◆ Directive 1
Arrange the lines of the records as a numbered list, starting at the line that contains "Gancho tipo U (26, 1532)" and ending at the line that contains "Apnea del sueño", and skip any blank lines and pictures.
Document excerpt start
Scheme of priority for affordable dwelling purchase arrangements

11. (1) A housing authority shall, before notifying the public for the first time that it intends to facilitate the purchase of affordable dwellings under affordable dwelling purchase arrangements, make a scheme (in this Part referred to as a “scheme of priority”) in accordance with regulations made under subsection (2) determining the order of priority to be accorded to eligible applicants in relation to—

(a) the sale of affordable dwellings referred to in paragraphs (a) and (b) of section 5 where the demand for such dwellings exceeds the number of such dwellings available for the purposes of this Part, and

(b) the provision of financial assistance under section 8 to eligible applicants to purchase open market dwellings where the demand for such financial assistance exceeds the financial resources available to the housing authority to provide such assistance.
Document excerpt end
Material provided start
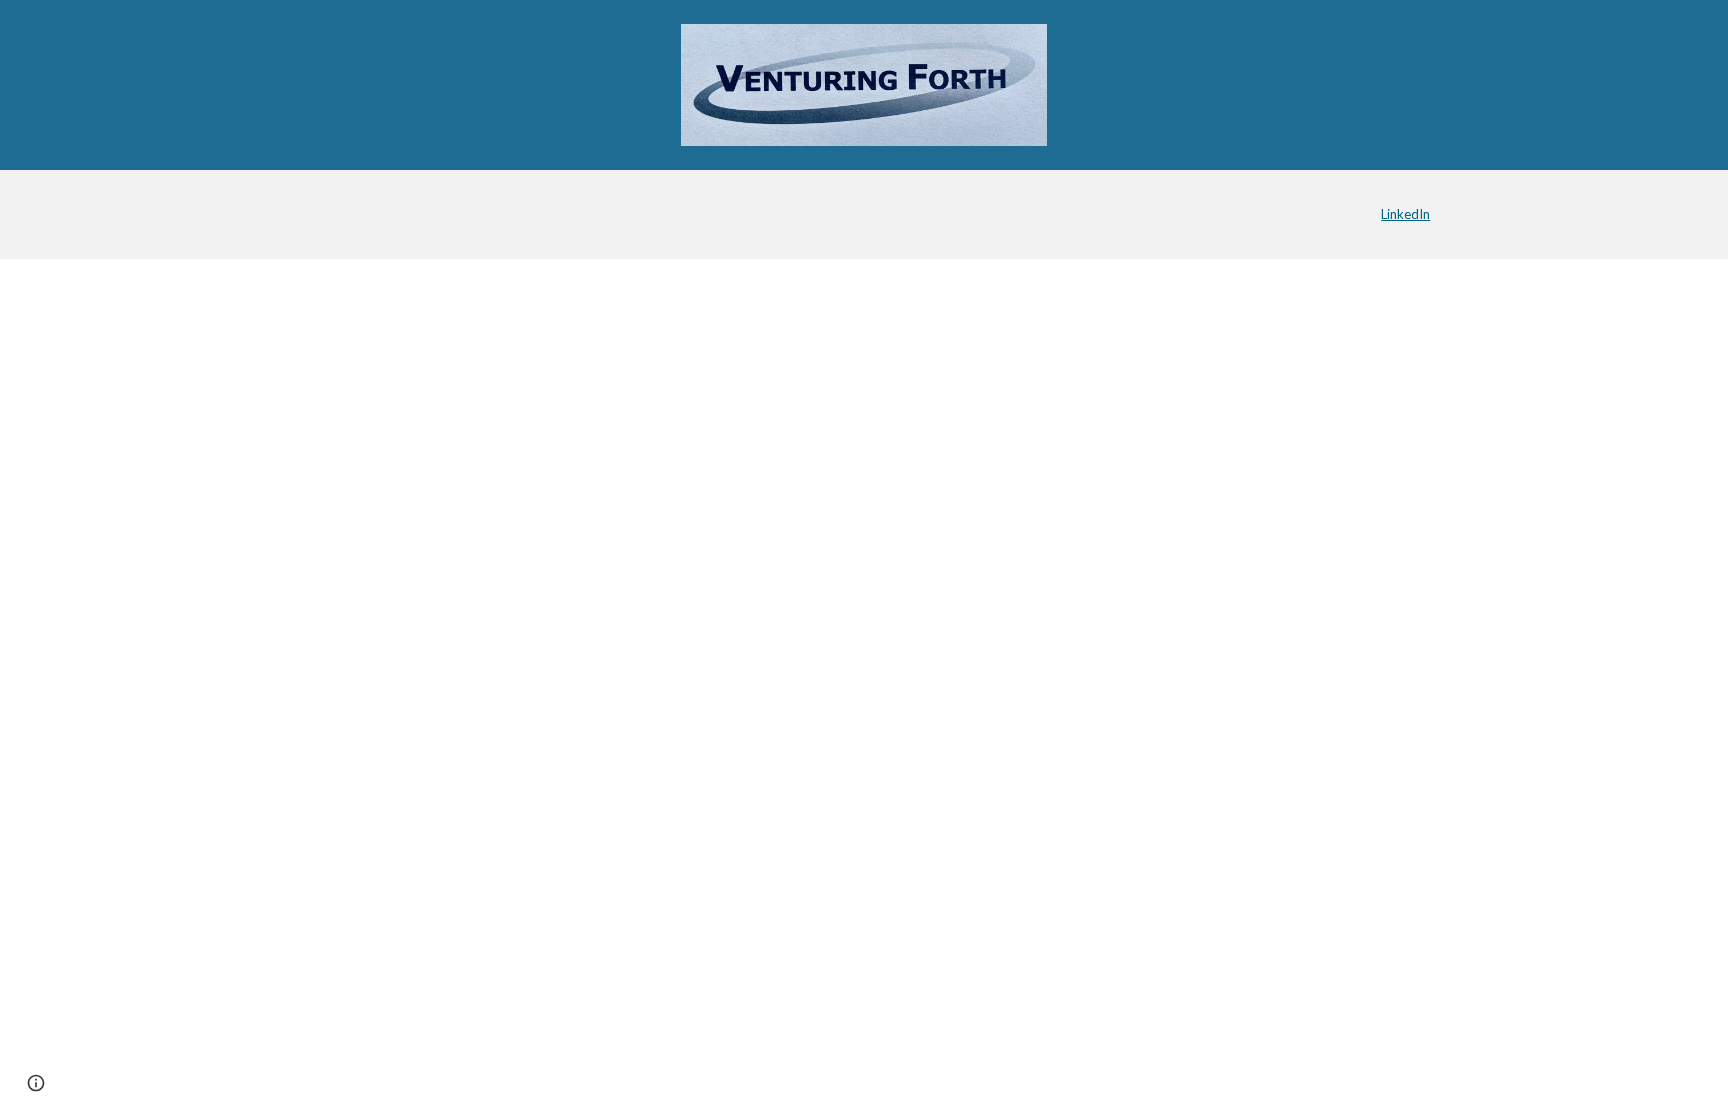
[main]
Material provided end
Material provided start
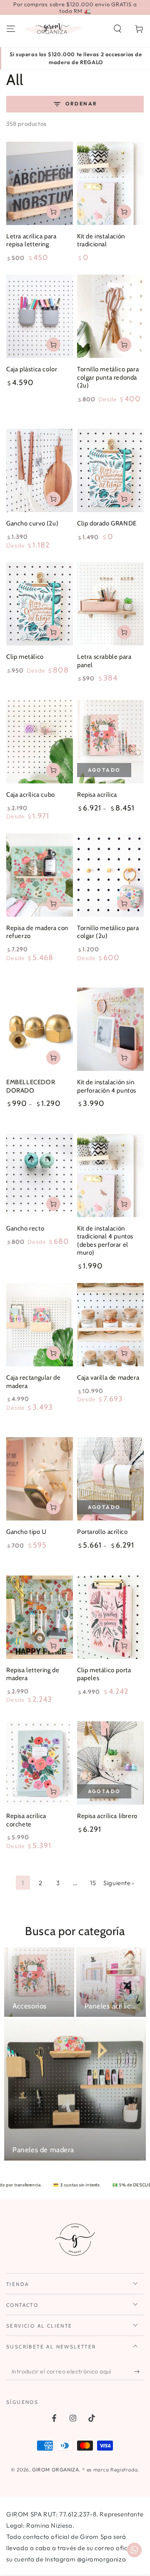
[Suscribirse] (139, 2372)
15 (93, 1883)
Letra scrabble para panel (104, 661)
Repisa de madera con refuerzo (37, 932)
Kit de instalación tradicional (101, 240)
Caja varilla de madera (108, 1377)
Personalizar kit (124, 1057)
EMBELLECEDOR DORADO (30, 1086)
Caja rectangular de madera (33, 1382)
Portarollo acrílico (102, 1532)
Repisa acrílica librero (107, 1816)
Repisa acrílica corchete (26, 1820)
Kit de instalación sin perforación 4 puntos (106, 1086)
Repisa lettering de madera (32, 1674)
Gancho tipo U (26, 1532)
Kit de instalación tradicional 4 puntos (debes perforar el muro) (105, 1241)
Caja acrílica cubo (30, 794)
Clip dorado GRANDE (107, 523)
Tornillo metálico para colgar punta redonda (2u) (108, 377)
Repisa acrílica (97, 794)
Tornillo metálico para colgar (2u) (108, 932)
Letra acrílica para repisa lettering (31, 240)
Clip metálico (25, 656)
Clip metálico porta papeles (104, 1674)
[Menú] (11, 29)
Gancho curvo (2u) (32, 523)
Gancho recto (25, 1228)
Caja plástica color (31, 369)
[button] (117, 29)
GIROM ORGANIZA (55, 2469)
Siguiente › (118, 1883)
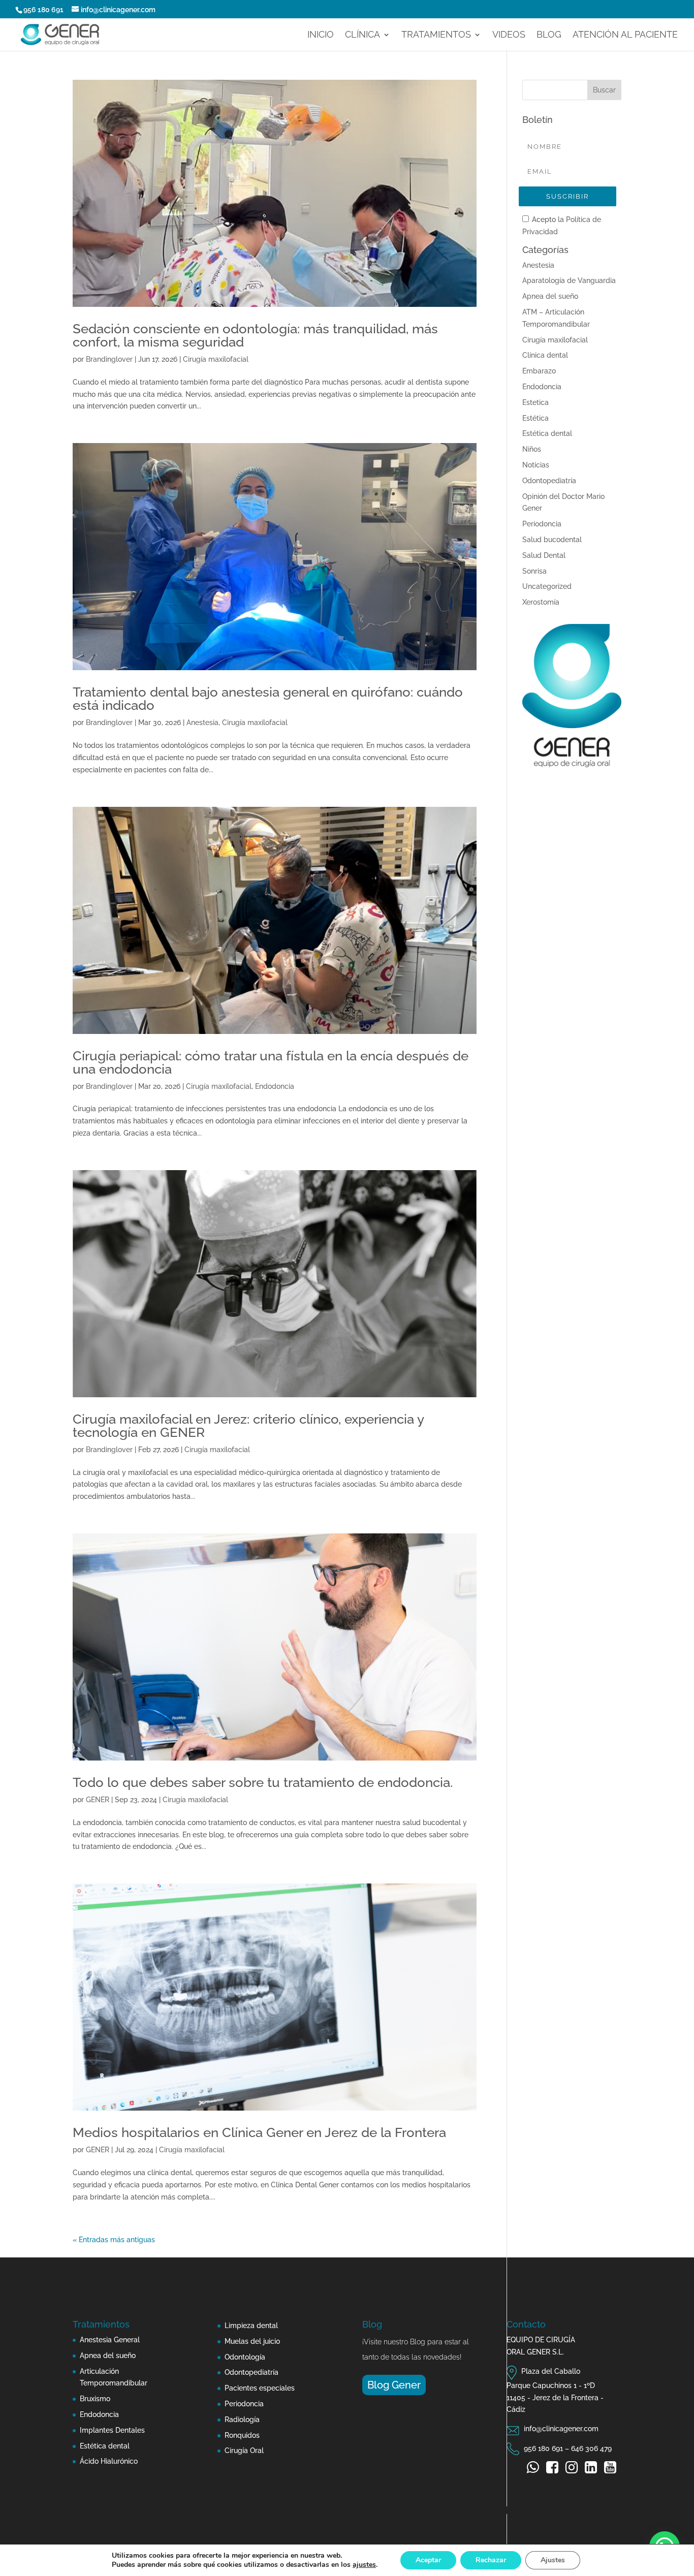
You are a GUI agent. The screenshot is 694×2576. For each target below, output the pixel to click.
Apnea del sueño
Material provided end
◆ Directive 2
In the excerpt on the scheme of priority, why would a housing authority need to rank eligible applicants for financial assistance under section 8?

◆ Full response 1
1. Gancho tipo U (26, 1532)
2. Kit de instalación tradicional 4 puntos (debes perforar el muro) (105, 1241)
3. Caja acrílica cubo (30, 794)
4. Clip dorado GRANDE (107, 523)
5. Tornillo metálico para colgar punta redonda (2u) (108, 377)
6. Repisa acrílica (97, 794)
7. Tornillo metálico para colgar (2u) (108, 932)
8. Letra acrílica para repisa lettering (31, 240)
9. Clip metálico (25, 656)
10. Clip metálico porta papeles (104, 1674)
11. [Menú] (11, 29)
12. Gancho curvo (2u) (32, 523)
13. Gancho recto (25, 1228)
14. Caja plástica color (31, 369)
15. [button] (117, 29)
16. GIROM ORGANIZA (55, 2469)
17. Siguiente › (118, 1883)
18. You are a GUI agent. The screenshot is 694×2576. For each target below, output the pixel to click.
19. Apnea del sueño

◆ Full response 2
The order of priority applies when demand for that assistance exceeds the financial resources the housing authority has available to provide it.